* [Activity]: For the string "price", work out how many lines of the data contain it and give that number with nothing added.

■ ■ ■ ■ ■ ■ ■

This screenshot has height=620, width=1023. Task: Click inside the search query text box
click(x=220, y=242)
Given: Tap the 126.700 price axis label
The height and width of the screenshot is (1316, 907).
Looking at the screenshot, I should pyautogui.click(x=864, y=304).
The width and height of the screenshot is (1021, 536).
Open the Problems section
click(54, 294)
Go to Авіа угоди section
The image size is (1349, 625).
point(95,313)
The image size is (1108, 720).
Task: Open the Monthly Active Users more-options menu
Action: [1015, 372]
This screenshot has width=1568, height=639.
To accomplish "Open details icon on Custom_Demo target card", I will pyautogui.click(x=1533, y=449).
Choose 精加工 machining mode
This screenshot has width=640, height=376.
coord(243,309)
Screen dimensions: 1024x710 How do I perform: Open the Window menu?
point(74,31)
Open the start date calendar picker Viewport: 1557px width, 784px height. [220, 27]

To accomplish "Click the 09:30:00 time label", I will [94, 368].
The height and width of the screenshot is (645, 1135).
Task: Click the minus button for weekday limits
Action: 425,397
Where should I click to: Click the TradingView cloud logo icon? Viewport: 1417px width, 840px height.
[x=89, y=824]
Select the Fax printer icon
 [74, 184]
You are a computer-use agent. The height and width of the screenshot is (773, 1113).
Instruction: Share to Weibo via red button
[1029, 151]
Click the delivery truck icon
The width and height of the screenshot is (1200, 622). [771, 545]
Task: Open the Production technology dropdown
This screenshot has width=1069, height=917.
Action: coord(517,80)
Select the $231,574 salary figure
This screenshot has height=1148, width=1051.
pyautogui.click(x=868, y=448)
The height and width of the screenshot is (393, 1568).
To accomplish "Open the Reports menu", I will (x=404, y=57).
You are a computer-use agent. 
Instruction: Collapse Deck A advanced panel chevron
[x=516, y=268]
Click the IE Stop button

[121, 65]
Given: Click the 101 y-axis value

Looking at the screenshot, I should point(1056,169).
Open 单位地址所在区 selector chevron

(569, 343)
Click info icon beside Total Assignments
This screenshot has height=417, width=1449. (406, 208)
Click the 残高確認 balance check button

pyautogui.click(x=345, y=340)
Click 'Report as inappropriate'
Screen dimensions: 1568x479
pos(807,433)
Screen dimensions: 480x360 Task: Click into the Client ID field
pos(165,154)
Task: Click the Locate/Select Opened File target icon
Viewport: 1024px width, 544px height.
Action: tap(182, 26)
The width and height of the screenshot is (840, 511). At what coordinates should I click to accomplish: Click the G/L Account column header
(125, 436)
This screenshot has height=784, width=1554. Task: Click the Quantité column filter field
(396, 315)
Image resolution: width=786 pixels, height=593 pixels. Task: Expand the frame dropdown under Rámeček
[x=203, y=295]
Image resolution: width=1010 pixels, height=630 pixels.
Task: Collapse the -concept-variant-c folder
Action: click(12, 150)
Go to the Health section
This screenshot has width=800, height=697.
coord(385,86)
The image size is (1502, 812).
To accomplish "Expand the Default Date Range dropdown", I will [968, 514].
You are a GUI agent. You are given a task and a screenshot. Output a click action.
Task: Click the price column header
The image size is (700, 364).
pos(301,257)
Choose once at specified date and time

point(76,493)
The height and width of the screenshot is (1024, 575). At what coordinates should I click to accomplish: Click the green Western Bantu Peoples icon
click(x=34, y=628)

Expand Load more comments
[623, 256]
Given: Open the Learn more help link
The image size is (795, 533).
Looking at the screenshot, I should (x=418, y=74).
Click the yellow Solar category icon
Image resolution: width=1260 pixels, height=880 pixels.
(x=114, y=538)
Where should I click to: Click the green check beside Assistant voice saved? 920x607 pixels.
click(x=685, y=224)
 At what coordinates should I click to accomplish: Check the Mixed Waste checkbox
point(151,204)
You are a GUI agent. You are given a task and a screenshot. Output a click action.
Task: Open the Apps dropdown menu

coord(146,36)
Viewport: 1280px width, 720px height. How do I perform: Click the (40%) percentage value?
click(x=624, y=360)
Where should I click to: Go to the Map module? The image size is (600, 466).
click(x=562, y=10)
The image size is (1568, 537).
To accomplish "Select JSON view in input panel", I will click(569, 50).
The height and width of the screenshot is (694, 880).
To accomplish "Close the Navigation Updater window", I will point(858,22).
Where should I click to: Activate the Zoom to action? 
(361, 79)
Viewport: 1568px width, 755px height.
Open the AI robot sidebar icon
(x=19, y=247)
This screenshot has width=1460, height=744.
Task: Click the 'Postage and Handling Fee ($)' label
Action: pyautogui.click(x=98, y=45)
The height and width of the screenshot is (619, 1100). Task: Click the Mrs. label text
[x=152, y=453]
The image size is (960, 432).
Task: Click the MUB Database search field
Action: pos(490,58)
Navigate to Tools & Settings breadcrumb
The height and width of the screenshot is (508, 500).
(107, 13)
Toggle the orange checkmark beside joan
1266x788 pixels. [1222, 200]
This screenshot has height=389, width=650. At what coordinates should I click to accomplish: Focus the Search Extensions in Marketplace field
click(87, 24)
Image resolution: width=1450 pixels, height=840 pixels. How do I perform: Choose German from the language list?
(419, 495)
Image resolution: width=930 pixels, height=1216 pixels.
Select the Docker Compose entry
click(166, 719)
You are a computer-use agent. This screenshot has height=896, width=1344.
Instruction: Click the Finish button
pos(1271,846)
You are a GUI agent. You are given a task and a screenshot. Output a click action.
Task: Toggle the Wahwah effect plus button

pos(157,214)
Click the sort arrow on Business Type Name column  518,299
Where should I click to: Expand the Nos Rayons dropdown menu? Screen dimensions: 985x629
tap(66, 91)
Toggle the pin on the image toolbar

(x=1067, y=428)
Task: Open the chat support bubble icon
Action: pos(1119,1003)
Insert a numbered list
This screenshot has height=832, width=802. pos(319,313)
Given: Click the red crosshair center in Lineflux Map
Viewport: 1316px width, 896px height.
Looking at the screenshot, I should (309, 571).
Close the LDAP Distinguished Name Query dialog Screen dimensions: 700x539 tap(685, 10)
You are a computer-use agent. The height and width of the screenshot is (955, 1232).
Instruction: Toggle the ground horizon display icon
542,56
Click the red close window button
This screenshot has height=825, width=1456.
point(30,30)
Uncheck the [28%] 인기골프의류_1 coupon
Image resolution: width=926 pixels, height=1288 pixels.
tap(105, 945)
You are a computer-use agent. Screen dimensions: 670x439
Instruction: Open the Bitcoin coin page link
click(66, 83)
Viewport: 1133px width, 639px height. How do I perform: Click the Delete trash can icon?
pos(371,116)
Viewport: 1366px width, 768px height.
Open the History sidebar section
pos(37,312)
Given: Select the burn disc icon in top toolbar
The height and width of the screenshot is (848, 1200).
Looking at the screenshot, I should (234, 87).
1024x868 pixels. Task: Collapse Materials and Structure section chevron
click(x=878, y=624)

■ ■ ■ ■ ■ ■ ■

* [Task solution]: 2